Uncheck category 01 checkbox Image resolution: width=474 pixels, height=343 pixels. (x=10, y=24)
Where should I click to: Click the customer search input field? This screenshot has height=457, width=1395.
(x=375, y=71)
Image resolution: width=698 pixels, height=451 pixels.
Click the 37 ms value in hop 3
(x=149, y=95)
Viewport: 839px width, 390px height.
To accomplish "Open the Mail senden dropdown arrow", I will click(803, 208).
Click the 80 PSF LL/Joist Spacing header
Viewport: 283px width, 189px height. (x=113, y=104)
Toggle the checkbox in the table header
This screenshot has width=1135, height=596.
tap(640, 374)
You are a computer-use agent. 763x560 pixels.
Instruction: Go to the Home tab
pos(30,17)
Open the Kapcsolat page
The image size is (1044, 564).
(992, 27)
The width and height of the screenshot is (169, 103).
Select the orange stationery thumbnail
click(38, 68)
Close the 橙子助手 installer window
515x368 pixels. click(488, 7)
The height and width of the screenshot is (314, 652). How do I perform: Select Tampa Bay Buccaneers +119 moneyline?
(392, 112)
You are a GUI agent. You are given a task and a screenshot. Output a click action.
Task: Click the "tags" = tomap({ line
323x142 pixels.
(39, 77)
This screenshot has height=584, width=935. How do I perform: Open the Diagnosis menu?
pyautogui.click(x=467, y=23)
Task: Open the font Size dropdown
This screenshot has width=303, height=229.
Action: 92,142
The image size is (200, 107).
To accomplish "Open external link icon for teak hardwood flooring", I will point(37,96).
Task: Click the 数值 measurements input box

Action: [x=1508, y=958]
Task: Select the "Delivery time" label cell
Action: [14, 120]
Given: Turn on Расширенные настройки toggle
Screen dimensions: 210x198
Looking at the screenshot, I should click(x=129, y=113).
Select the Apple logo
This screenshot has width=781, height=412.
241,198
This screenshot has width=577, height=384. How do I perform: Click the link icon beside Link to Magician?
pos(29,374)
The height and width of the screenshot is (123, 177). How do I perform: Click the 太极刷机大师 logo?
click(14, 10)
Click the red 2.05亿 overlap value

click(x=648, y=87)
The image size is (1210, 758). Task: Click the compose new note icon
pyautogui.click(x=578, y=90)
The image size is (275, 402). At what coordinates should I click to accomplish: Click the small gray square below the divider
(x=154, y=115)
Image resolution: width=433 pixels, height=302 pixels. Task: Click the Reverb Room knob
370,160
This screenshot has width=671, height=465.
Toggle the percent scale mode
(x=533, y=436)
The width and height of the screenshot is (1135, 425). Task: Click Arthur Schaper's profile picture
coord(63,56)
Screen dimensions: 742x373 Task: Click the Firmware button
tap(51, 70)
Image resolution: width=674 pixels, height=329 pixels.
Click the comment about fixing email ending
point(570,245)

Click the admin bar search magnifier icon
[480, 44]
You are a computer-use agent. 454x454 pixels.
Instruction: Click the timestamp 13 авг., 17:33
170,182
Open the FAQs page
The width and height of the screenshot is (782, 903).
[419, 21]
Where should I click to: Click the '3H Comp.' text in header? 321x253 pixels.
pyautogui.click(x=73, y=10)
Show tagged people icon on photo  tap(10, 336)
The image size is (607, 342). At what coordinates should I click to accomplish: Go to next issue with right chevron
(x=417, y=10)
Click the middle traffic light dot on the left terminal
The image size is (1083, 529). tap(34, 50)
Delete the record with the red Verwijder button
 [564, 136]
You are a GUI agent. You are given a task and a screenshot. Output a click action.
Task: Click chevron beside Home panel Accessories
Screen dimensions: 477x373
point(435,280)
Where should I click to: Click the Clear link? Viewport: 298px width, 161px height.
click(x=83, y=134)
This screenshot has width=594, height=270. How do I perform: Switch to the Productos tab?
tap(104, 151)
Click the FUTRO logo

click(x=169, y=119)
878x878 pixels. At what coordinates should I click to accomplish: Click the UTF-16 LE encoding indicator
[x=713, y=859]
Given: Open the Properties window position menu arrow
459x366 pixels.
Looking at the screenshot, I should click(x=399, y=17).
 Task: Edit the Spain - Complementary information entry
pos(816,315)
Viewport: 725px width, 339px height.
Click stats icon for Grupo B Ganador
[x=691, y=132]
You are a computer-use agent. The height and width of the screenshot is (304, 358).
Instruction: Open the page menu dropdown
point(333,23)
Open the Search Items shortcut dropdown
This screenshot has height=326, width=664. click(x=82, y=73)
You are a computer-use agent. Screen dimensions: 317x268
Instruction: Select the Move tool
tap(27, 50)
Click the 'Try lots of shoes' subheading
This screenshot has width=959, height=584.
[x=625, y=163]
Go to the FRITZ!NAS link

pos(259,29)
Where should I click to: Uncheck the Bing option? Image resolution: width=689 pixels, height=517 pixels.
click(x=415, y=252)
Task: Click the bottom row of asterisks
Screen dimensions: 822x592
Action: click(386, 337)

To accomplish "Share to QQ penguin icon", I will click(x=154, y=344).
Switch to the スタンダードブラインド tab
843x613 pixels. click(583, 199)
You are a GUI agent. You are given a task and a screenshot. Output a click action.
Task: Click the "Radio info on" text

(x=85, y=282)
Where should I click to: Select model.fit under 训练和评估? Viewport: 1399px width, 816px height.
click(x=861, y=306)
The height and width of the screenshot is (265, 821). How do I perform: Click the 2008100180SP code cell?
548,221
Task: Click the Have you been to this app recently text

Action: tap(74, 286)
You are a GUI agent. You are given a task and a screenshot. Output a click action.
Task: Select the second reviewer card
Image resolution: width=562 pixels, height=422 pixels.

**Work order:**
Please make an exact copy of the lines above from the line with "The height and width of the screenshot is (265, 821)." through the line with "Task: Select the second reviewer card", both ends included.

**Worked solution:**
The height and width of the screenshot is (265, 821). How do I perform: Click the 2008100180SP code cell?
548,221
Task: Click the Have you been to this app recently text

Action: tap(74, 286)
You are a GUI agent. You are given a task and a screenshot. Output a click action.
Task: Select the second reviewer card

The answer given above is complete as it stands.